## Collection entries
# # #

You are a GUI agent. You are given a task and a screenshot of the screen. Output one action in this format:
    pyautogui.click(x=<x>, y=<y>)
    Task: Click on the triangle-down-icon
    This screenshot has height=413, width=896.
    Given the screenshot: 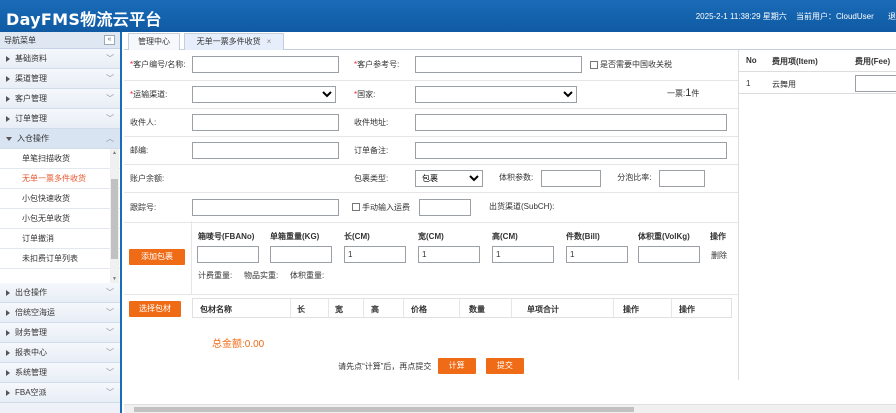 What is the action you would take?
    pyautogui.click(x=9, y=138)
    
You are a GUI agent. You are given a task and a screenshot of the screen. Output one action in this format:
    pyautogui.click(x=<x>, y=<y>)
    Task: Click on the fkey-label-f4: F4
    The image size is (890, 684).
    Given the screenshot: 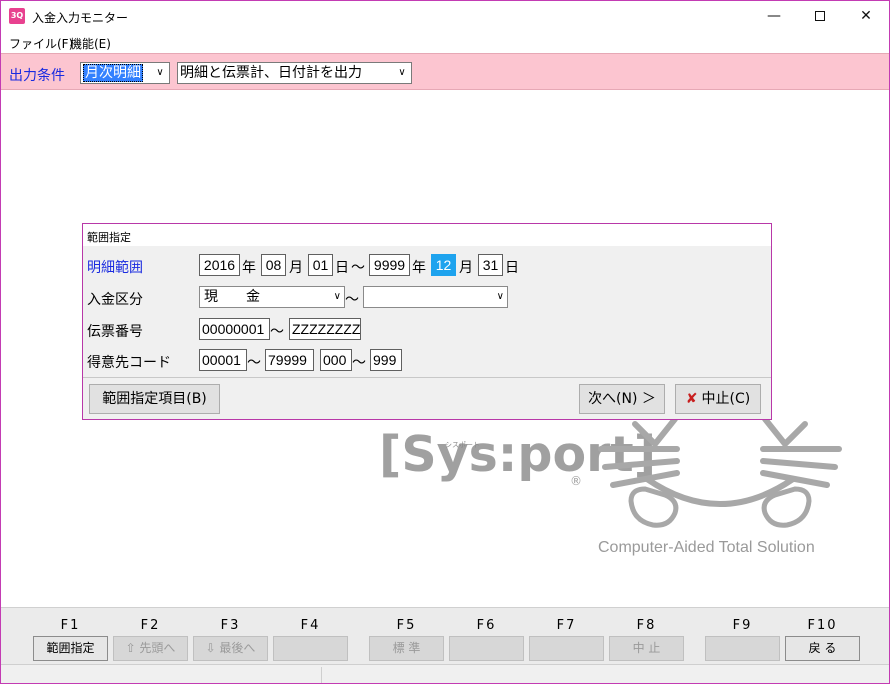 What is the action you would take?
    pyautogui.click(x=310, y=626)
    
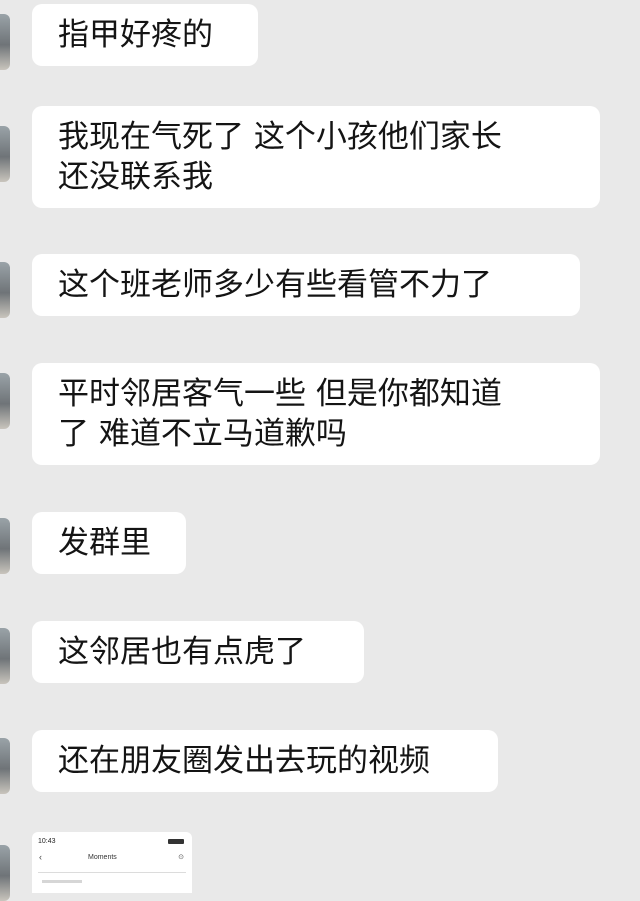 The image size is (640, 901). What do you see at coordinates (202, 434) in the screenshot?
I see `message-text: 了 难道不立马道歉吗` at bounding box center [202, 434].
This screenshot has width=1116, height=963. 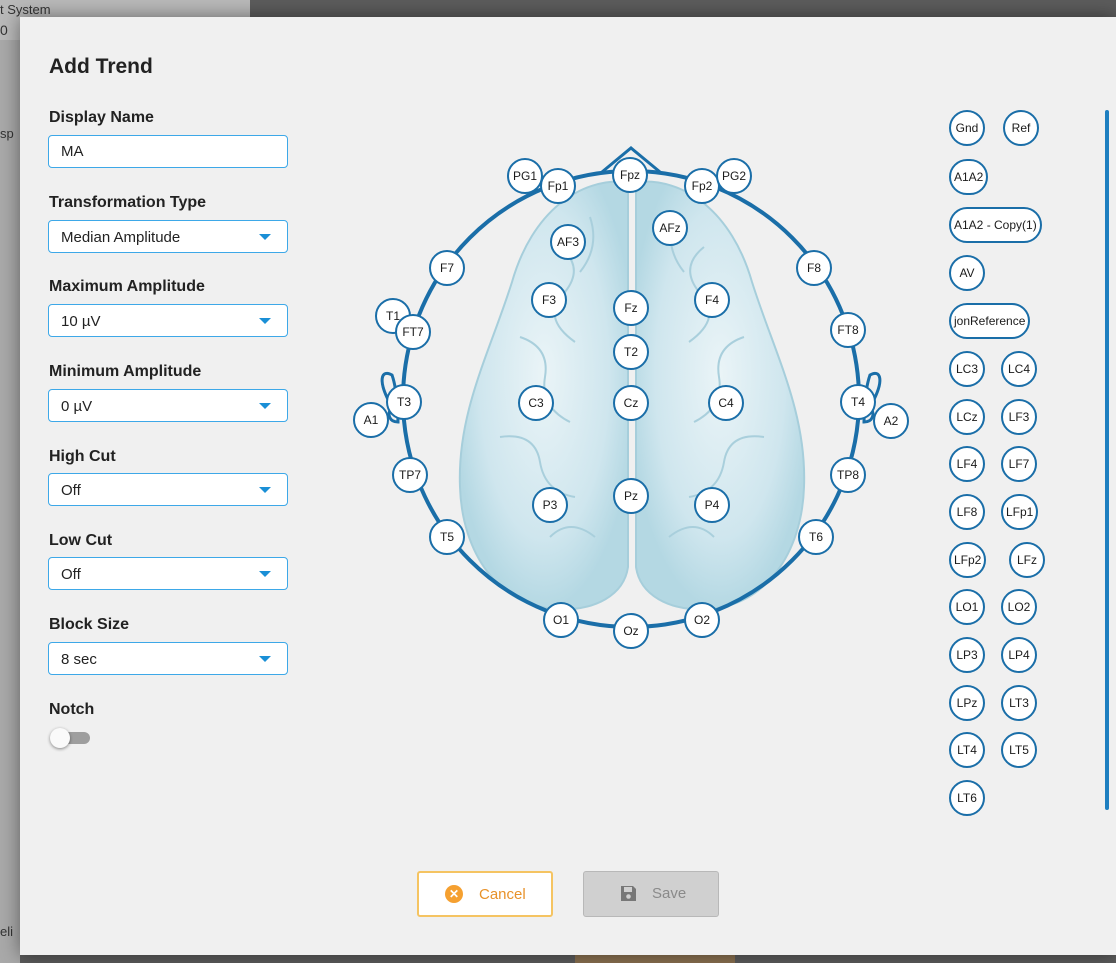 What do you see at coordinates (413, 332) in the screenshot?
I see `electrode-ft7: FT7` at bounding box center [413, 332].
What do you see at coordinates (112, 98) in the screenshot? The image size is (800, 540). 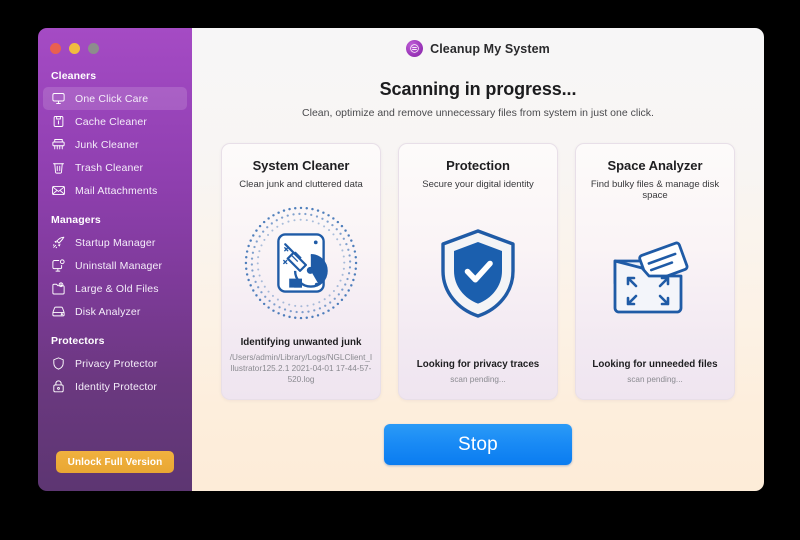 I see `sidebar-item-label: One Click Care` at bounding box center [112, 98].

# # #

## Work request
Please repeat the lines from the start of the entries through the line that contains "This screenshot has height=413, width=896.", inclusive.

## Answer section
You are a GUI agent. You are given a task and a screenshot of the screen. Output one action in this format:
    pyautogui.click(x=<x>, y=<y>)
    Task: Click on the triangle-down-icon
    This screenshot has height=413, width=896.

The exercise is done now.